Pertanyaan Misterius Pascapendakian

Oleh : Irkham Zamzuri

   Tidak biasanya lalu lintas kendaraan di jalan raya Karanganom-Polanharjo begitu padat. Segerombolan pemotor yang melaju pelan menguasai separuh badan jalan. Sehingga ‘teriakan’ knalpot blombongan tak ramah lingkungan memekakkan pendengaran. Warga yang kebetulan melintas memilih menepikan kendaraannya, untuk menghindari ketidaknyamanan. Hal tersebut ternyata menyita perhatian beberapa pemuda yang sedang berkumpul di sanggar pramuka seberang jalan. Merasa terganggu berbagai cacian pun dilontarkan,   

“Gondes! Bikin tambah panas keadaan,” ucap Gunawan dengan nada kesal. Hawa di siang itu seolah bertambah ‘resah’ ketika puluhan motor meraung-raung tak karuan. Adri menimpali, “Dasar manusia-manusia tak punya kerjaan, siang bolong memancing kegaduhan!” Bertolak belakang dengan apa yang dirasakan Gunawan dan Adri, sekumpulan anak-anak kecil justru menganggap hal tersebut layaknya hiburan. “tet ... tet ... tet ... engenggg ... engenggg ... tet ... tet ... tet ...  engenggg ... enggengg ...,” dengan raut wajah berbinar, tak sungkan mereka lantang melagukan.

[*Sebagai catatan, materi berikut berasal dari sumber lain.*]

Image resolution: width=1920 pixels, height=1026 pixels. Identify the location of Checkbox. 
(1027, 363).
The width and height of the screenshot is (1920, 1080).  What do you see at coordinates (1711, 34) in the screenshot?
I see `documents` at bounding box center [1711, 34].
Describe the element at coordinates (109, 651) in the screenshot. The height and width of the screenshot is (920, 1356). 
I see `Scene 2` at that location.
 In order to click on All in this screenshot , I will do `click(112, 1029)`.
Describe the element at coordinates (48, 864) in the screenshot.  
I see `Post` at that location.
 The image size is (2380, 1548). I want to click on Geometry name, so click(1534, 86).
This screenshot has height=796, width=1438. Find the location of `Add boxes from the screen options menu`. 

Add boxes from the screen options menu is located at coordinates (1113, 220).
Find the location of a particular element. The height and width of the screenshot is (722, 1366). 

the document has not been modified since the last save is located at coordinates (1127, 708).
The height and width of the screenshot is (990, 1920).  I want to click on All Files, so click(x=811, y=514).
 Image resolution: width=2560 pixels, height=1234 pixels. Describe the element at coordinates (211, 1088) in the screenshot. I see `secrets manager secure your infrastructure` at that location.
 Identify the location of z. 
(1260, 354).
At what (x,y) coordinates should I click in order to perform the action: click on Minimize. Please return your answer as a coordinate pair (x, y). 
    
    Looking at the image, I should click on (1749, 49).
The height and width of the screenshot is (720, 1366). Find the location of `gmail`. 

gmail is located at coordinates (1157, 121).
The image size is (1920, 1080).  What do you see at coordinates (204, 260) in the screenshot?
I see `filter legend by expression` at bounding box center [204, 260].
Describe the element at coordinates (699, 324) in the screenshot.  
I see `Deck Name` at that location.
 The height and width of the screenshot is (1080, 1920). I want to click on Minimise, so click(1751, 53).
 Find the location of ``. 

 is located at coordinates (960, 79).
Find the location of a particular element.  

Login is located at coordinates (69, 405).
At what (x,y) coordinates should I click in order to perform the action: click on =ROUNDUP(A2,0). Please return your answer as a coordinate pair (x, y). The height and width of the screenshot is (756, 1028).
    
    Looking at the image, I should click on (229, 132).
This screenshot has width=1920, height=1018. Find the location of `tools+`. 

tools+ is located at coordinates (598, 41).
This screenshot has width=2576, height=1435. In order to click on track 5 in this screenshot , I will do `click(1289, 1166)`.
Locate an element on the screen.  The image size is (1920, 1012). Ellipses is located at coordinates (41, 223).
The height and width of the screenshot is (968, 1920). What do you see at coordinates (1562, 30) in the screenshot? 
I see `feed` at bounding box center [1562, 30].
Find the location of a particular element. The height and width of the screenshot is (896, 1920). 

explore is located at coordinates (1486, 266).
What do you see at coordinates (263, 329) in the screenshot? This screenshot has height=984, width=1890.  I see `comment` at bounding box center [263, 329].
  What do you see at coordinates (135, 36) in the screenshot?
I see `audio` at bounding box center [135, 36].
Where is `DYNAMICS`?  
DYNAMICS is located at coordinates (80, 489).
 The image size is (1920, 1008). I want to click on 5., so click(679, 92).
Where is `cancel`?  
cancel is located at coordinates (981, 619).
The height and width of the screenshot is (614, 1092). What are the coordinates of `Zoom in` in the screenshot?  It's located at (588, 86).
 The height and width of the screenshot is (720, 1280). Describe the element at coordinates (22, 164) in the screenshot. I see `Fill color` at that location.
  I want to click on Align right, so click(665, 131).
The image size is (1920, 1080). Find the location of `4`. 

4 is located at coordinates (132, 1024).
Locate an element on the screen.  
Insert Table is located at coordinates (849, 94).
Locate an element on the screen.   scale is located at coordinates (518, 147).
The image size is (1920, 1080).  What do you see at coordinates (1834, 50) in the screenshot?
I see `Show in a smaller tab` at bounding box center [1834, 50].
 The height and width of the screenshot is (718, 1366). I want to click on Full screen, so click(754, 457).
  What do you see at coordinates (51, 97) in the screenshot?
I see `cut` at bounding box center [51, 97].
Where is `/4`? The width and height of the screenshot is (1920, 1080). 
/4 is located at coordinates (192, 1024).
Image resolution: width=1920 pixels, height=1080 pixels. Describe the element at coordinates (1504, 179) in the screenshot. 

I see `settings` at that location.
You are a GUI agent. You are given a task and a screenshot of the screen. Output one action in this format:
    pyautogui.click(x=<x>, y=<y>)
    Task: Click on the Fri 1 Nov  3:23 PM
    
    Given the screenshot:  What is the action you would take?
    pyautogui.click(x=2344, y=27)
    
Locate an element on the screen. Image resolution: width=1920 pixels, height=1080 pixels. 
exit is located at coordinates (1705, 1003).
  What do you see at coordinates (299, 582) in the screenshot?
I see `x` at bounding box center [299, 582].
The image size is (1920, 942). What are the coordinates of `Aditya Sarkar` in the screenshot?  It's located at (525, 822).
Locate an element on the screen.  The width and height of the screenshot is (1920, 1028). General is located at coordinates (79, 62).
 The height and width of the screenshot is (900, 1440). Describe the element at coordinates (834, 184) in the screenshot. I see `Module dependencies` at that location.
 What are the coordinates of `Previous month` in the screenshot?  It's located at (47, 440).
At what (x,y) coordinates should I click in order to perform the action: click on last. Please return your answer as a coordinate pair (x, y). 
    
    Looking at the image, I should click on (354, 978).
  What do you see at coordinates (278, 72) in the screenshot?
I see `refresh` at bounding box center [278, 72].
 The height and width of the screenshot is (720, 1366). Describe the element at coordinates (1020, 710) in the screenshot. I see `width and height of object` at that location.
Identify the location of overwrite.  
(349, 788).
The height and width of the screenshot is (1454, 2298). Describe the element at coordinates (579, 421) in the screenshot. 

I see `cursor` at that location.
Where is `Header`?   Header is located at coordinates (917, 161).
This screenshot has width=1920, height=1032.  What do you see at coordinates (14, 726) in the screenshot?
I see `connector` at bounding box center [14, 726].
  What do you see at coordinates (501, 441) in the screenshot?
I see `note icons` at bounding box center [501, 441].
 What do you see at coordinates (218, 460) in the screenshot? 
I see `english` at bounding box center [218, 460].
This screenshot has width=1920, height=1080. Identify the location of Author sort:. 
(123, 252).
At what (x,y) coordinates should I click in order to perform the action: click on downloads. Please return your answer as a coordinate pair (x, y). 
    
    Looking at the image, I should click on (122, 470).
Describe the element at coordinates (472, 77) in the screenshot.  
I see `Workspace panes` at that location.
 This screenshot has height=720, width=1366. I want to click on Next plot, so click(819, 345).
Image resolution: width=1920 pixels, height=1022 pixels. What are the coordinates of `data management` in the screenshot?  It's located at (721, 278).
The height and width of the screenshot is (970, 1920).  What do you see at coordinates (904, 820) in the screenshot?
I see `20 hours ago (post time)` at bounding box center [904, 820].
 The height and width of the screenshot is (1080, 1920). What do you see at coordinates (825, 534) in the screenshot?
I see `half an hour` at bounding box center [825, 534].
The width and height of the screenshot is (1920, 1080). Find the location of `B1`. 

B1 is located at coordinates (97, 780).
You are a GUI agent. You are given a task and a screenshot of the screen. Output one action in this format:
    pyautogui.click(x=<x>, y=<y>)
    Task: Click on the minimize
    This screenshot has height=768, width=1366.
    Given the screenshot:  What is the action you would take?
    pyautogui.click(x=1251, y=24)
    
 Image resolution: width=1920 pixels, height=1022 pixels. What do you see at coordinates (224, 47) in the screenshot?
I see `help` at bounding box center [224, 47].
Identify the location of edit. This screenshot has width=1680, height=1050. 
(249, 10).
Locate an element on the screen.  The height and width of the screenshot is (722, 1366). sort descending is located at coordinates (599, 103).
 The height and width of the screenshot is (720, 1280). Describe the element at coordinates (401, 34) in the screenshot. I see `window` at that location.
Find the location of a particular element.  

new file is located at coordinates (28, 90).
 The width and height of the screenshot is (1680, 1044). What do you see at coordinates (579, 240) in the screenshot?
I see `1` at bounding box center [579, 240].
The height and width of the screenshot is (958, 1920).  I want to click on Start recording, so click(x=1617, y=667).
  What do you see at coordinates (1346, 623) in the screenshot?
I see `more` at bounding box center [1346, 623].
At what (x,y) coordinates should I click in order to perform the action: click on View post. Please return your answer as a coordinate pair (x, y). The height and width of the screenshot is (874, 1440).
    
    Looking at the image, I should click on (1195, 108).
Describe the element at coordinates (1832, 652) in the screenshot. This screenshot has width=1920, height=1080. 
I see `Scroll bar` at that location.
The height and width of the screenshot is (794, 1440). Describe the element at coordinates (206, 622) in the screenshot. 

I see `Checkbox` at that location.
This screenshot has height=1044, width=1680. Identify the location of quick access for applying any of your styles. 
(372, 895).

Suasana di dalam sanggar pramuka Kwaran Karanganom berangsur senggang, roman-roman ketegangan telah menghilang. Setelah melangsungkan rapat pengurus Dewan Kerja Ranting, obrolan masih terus berlangsung, selalu ada bahan untuk diperbincangkan.  Tiba-tiba seorang kawan bertanya kepada saya,

“Kamu kemarin kenapa?” ucap zaenal.
“Kenapa, kenapa emangnya?” jawabku sedikit bingung.
“Kemarin waktu naik gunung?” paparnya singkat.
“Maksudnya?” sahutku serius penuh selidik.
“Punya masalah apa pas naik kemarin?” tanya zaenal semakin jelas. Saya yang sedari awal belum paham dengan pertanyaannya, berpikir keras untuk menafsirkan sendiri.
“Masalah naik gunung?” , “Gunung Merbabu?”, “masalah?”,
“masalah?”, “masalah apa ya?”, batin saya tak pasti. Perasaan mulai tidak nyaman ketika pertanyaan yang maksudnya belum saya pahami itu mulai bersemayam di kepala. Memaksa otak untuk segera memecahkan ‘misteri’ yang seketika itu pula langsung menghantui. Ditambah lagi Zaenal merupakan rekan pengurus paling senior.
“Kok sampai bisa ada masalah?” lanjutnya terus mengejar agar pertanyaan segera ada tanggapan.
 “Siapa, siapa yang ada masalah?” potongku dengan cepat, serius tanpa basa-basi lagi.
“Kemarin yang mendaki Gunung Merbabu cuma kami bertiga (saya, fia dan yassinta) berarti satu diantara dua teman saya itu ada yang punya masalah saat naik Gunung Merbabu. Tapi kalau iya, kok fia dan yassinta tidak ada yang cerita?” pikir saya penuh terka.
“Yas ... !!! Fi ... !!!,” panggil saya dengan tatapan mata tajam penuh keingintahuan.
“Apa yang sebenarnya terjadi,” tanyaku khusyuk kepada mereka berdua yang sedari awal juga mendengarkan. Satu hal dasar yang yang membuat saya bingung, bagaimana Zaenal bisa punya pertanyaan seperti itu, padahal dia tidak ikut mendaki kemarin, bahkan saya yang bersama mereka tidak merasa ada apa-apa.

***
Mari berimajinasi terlebih dahulu, kalau di dalam kehidupan nyata kita tak bisa memutar balik waktu, dengan tulisan kita bisa menjadi mesin waktu. Mau dimajukan seratus tahun ke depan atau mundur lima tahun ke belakang mudah dilakukan. Sekarang, waktu kita putar seminggu ke belakang.  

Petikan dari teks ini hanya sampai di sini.